Реальный уличный бой. Система выживания на улице, в армии, в тюрьме, в обществе
Шрифт:
Но начнем по порядку. Сейчас я описываю Матросскую Тишину, в которой «парился» четыре с половиной месяца, хотя, говорят, в других тюрьмах то же самое. Кстати, на «сборке» мне рассказали красивую и страшную легенду про то, откуда Матросская Тишина получила свое название. Когда матросы по приказу императрицы Екатерины строили эту тюрьму, они вывели из нее несколько подземных ходов, по которым арестанты, знающие секрет, могли бы совершить побег. Императрица узнала об этом, но и под пытками матросы не выдали расположения тоннелей. Тогда Екатерина повелела навечно замуровать мятежных матросов в одной из камер. Тюрьма получила свое название, а из каких камер есть выходы на волю, до сих пор никто не знает. Позже я узнал, что до того, как Матросская Тишина стала тюрьмой, в ней было что-то вроде приюта для бездомных матросов, вышедших на пенсию, откуда и пошло
Итак, вас привезли в СИЗО, стало быть, в тюрьму. Сначала — «сборка» — громадная камера с узкими лавочками вдоль стен, в которой арестанты ждут, пока их «раскидают» по отдельным «хатам». Нудное оформление разных бумажек, взятие анализа крови из вены тупыми иглами, «шмон» (обыск), фотографирование, «пианино» (снятие отпечатков пальцев) и т. д., вещи, само собой, малоприятные. Потом, собственно, сама «сборка». Сыро, темно. В той «сборке», куда попал я, в ожидании распределения по «хатам» (камерам) мы просидели вечер и всю ночь. Среди ночи начала прибывать вода. К утру «сборка» была полностью затоплена. Вода поднялась выше щиколоток. Стоны и вопли «косарей» и «ломовых» действовали на нервы всю ночь. «Косари» — это те, кто «косит» под психов в надежде вместо тюрьмы попасть в психушку.
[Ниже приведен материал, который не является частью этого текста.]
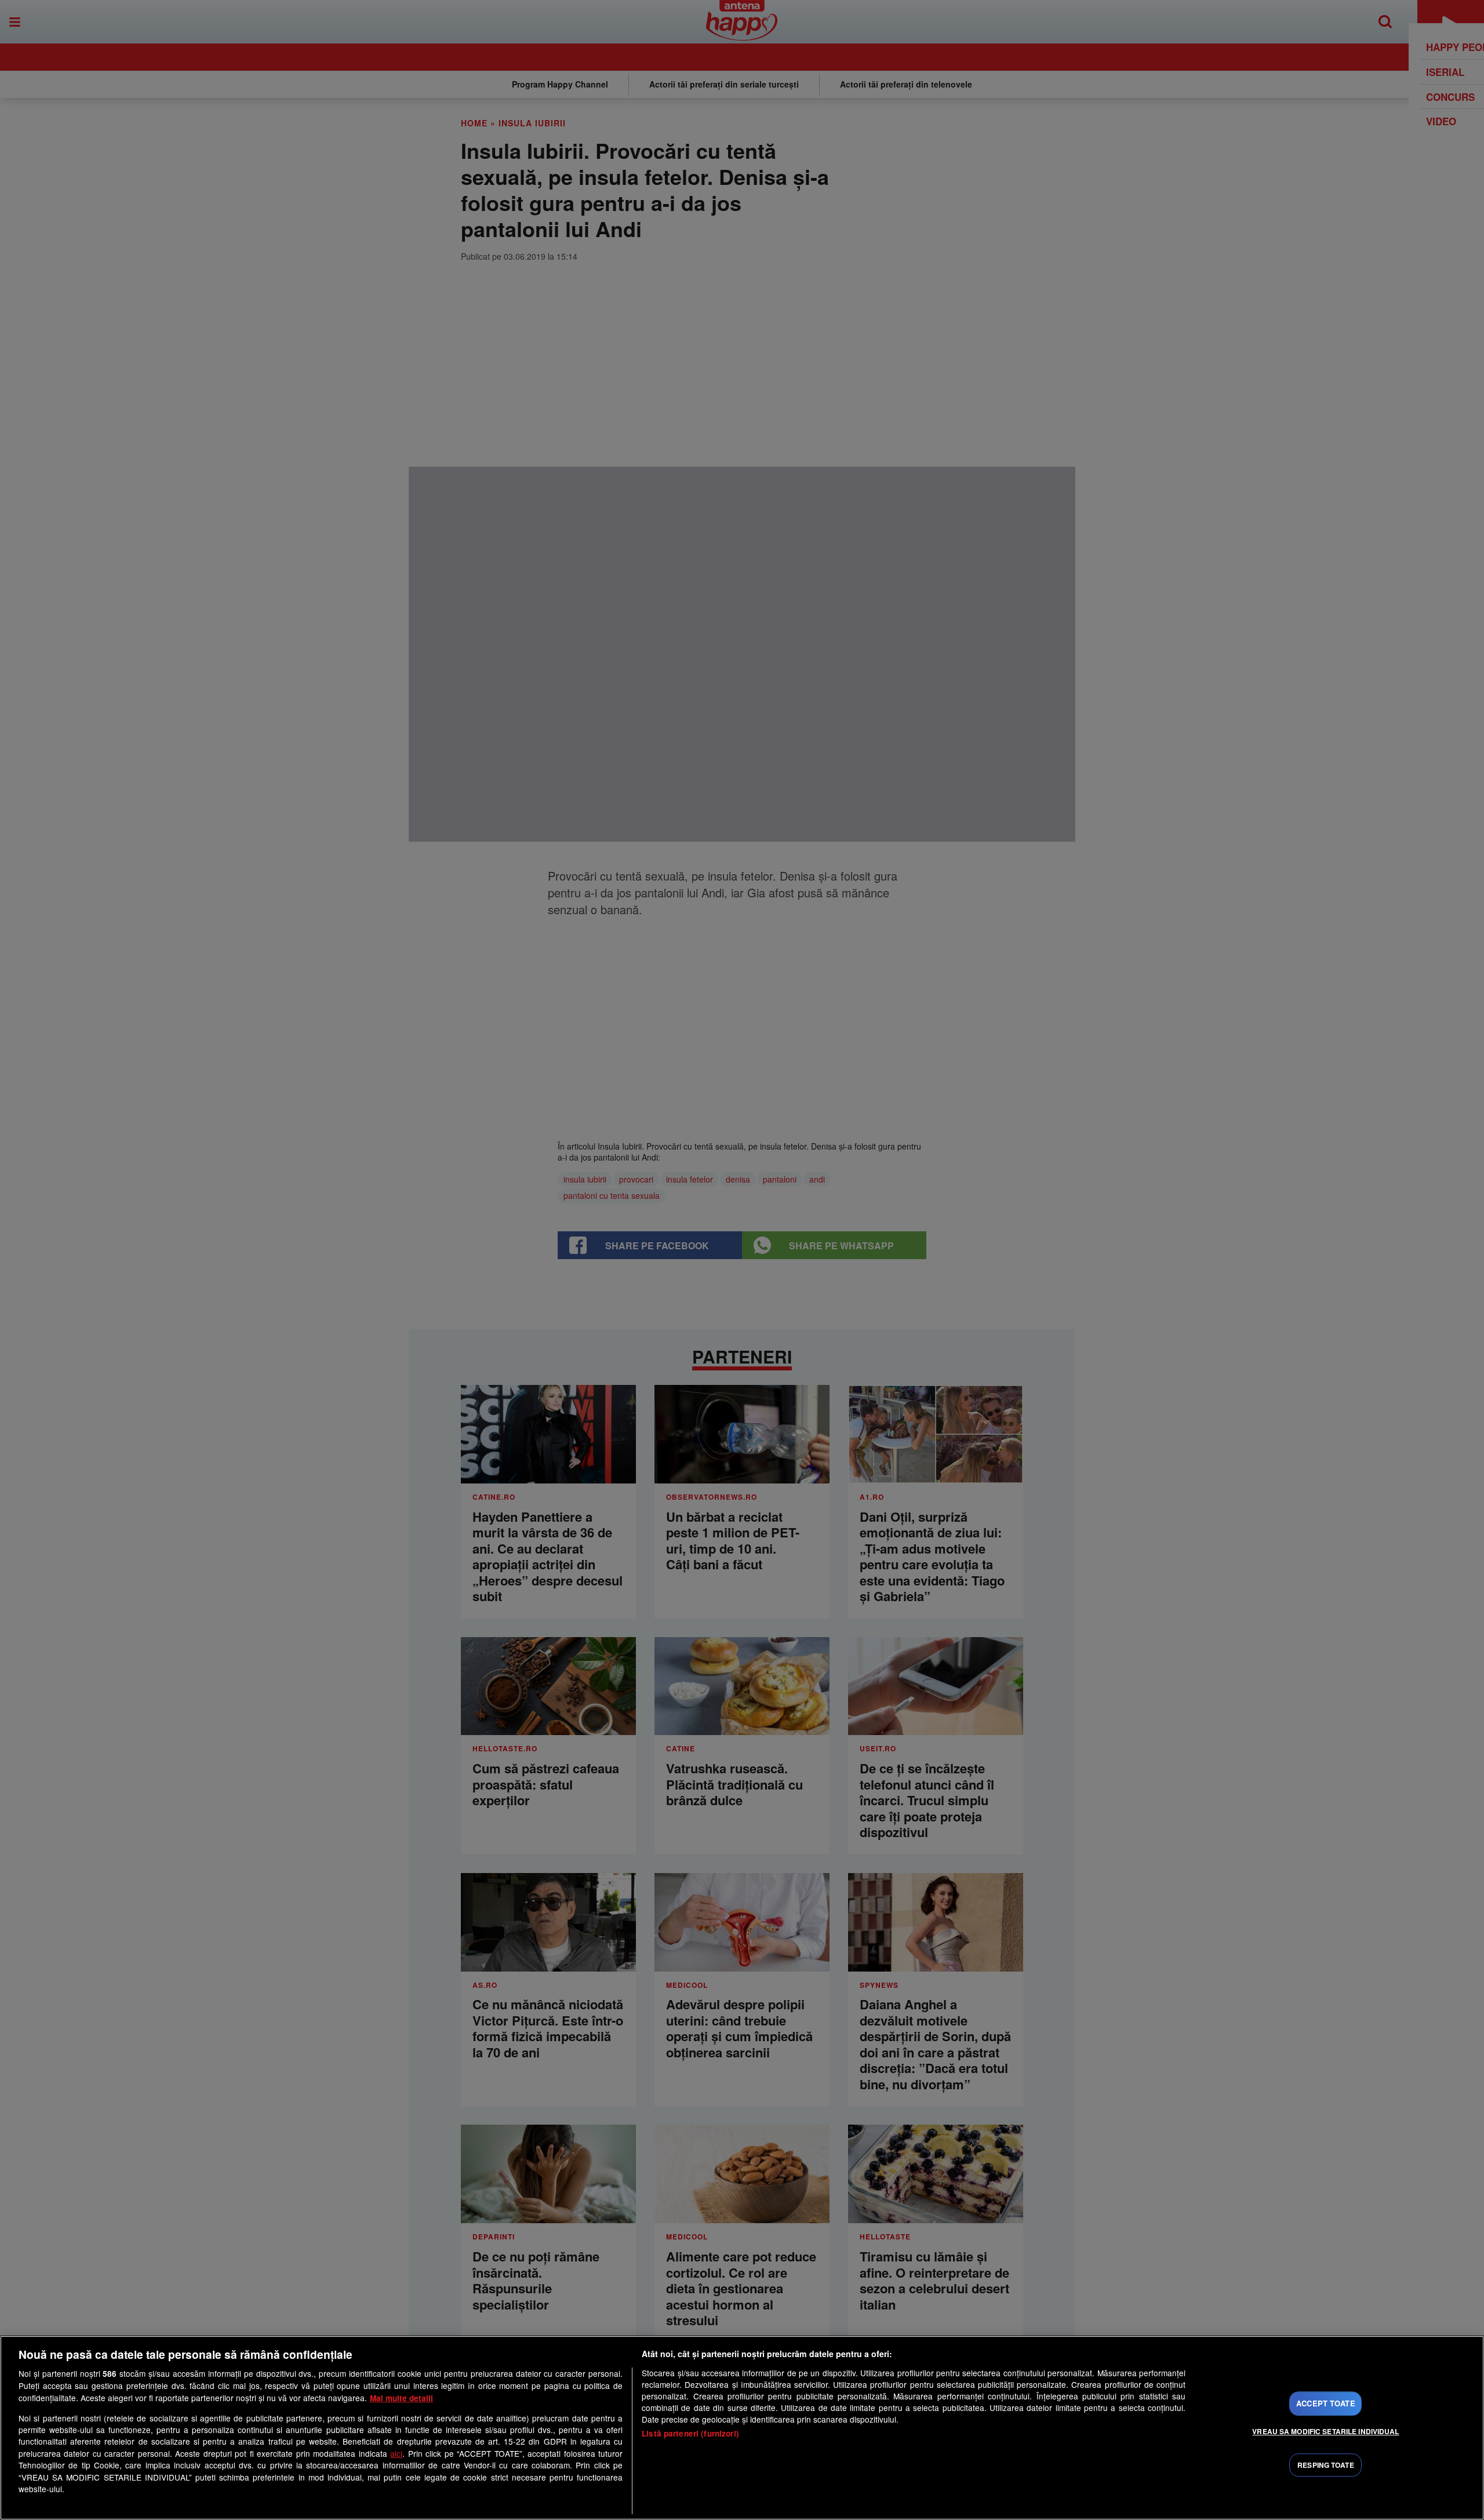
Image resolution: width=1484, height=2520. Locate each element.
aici (396, 2453)
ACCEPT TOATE (1325, 2403)
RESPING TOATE (1325, 2465)
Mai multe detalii (401, 2397)
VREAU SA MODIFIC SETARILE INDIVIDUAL (1325, 2431)
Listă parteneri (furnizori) (690, 2433)
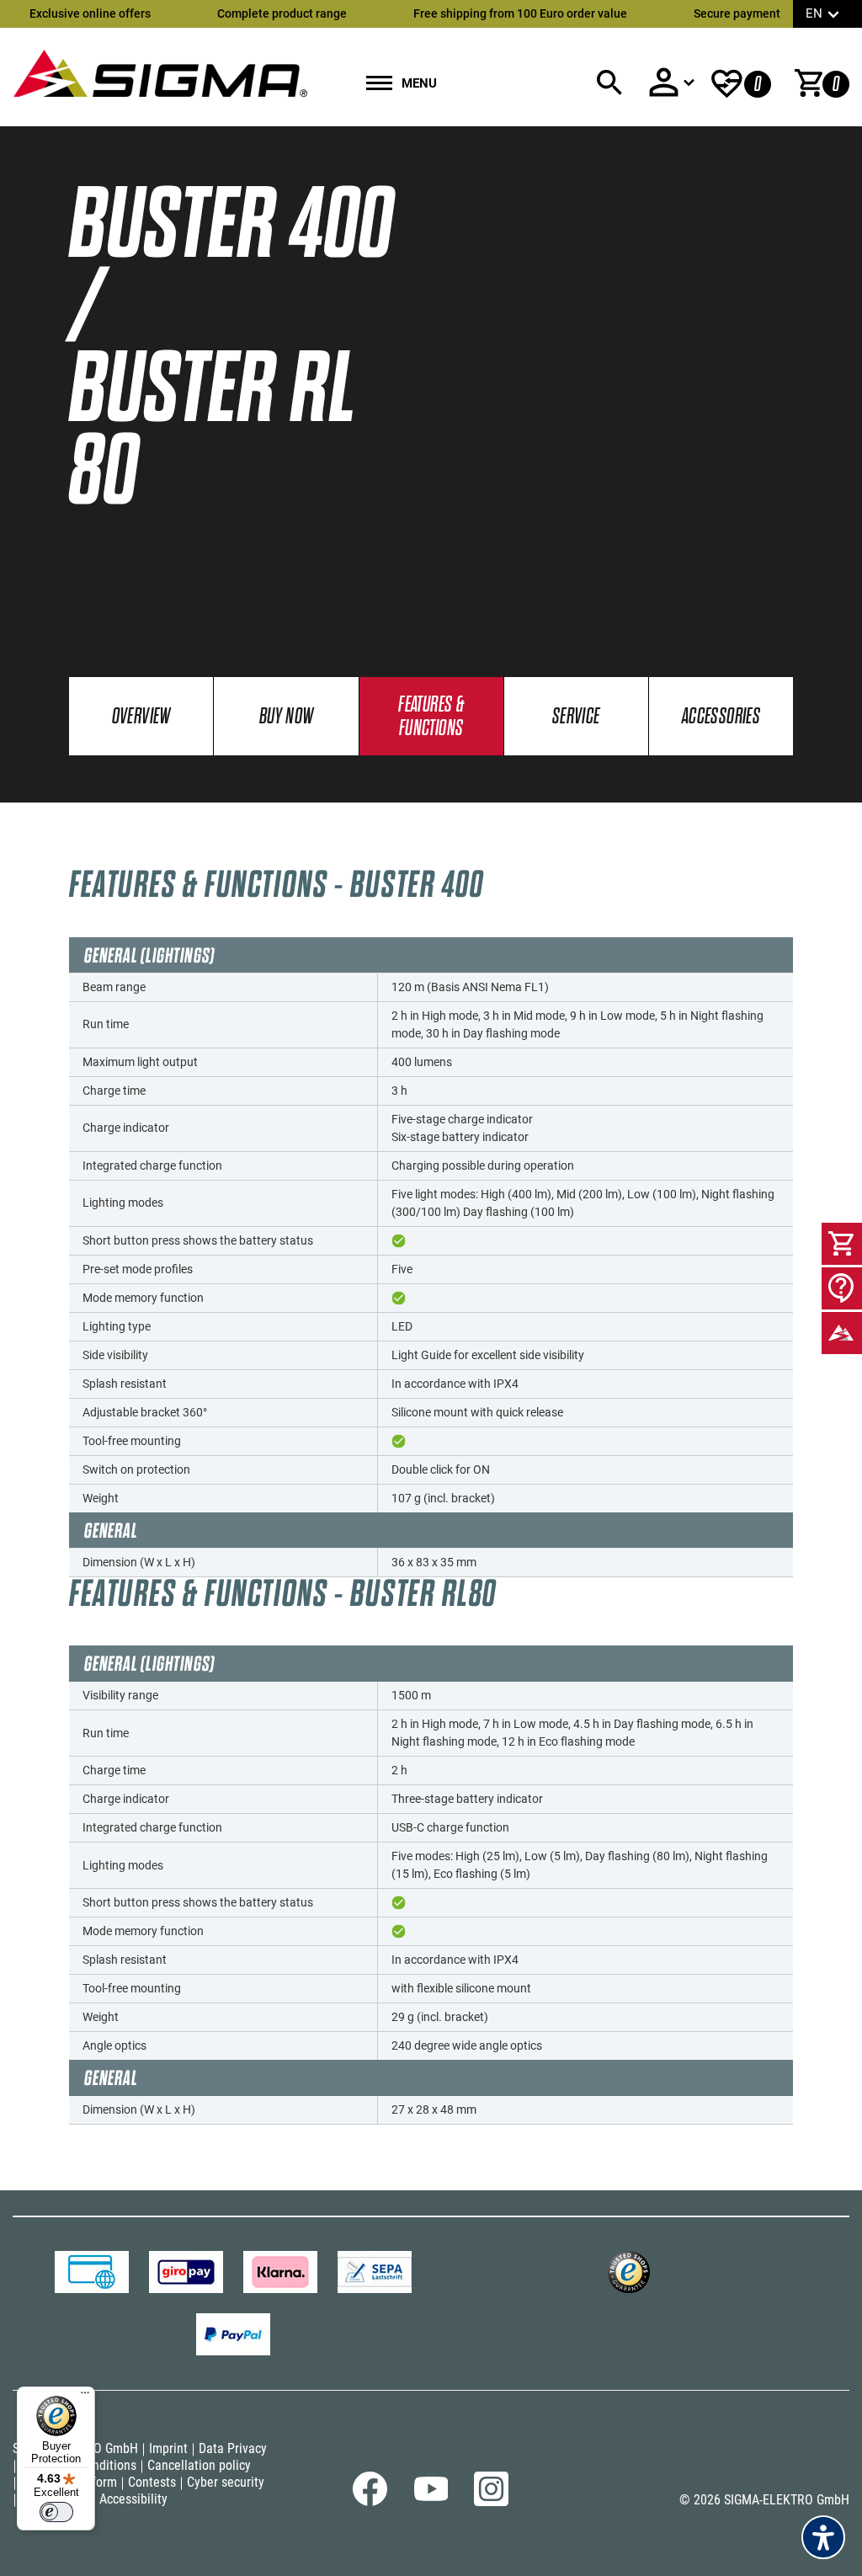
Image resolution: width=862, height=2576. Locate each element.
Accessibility (133, 2499)
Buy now (286, 717)
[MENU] (379, 84)
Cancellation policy (199, 2465)
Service (576, 717)
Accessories (721, 717)
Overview (141, 717)
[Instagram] (491, 2501)
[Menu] (85, 2397)
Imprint (168, 2448)
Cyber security (225, 2482)
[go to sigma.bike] (160, 73)
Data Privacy (233, 2448)
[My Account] (671, 82)
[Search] (609, 82)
Обычно это типы, подозреваемые в изнасилованиях, совращении малолетних и т. д., знающие, что в тюрьме и на зоне таким, как они, житья не будет. «Ломовые» — те, кто успел порядком «накосорезить» (наделать промахов) в «хате» и, не сумев прижиться, просится у администрации перевода в другую камеру. Тоже контингент малоприятный.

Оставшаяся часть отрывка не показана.